Data for this exercise:
§ §
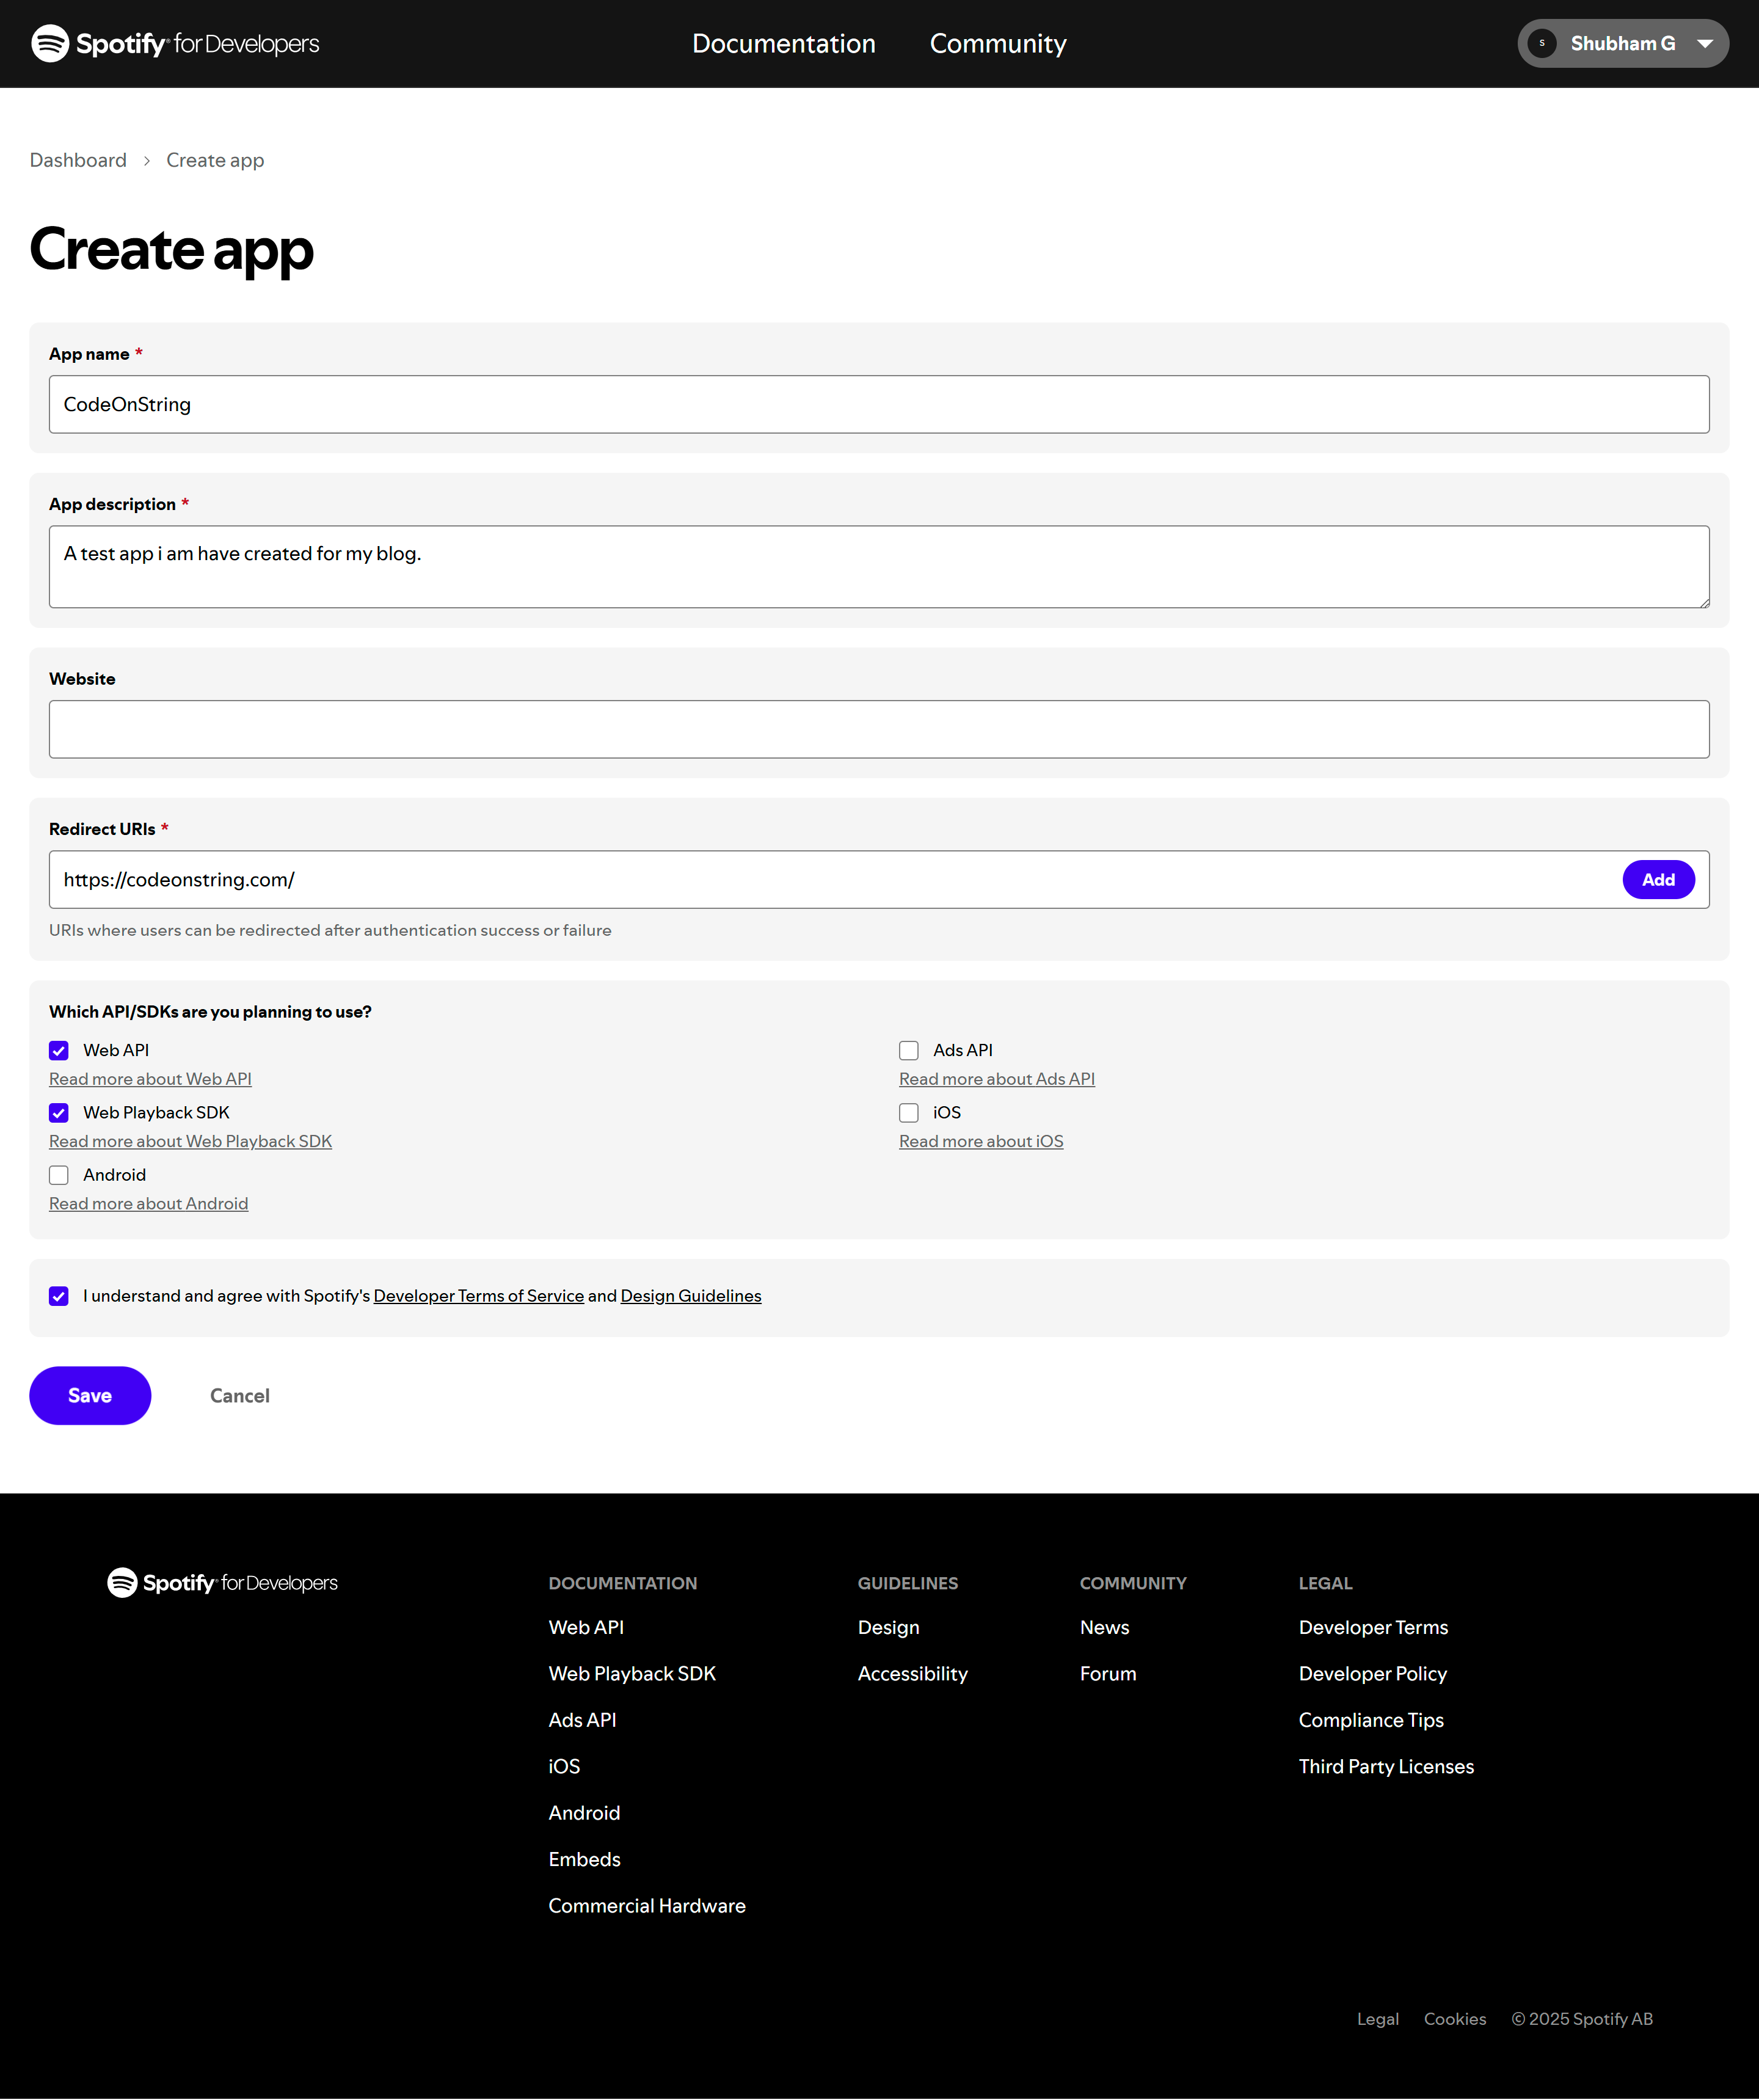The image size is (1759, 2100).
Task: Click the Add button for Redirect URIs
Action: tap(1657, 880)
§ §
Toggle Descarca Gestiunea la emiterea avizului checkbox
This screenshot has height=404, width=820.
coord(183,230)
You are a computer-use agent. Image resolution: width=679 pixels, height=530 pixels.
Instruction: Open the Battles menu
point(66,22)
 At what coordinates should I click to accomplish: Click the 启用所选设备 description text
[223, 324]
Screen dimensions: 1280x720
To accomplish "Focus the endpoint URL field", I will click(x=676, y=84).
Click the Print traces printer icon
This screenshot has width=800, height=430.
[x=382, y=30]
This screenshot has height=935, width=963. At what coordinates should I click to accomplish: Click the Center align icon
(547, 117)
§ §
Out of the material above, output word for word the line with "You are a computer-use", the line with "Screen dimensions: 1280x720", and all lines between them, with nothing else.

Solution:
You are a computer-use agent. Image resolution: width=679 pixels, height=530 pixels.
Instruction: Open the Battles menu
point(66,22)
 At what coordinates should I click to accomplish: Click the 启用所选设备 description text
[223, 324]
Screen dimensions: 1280x720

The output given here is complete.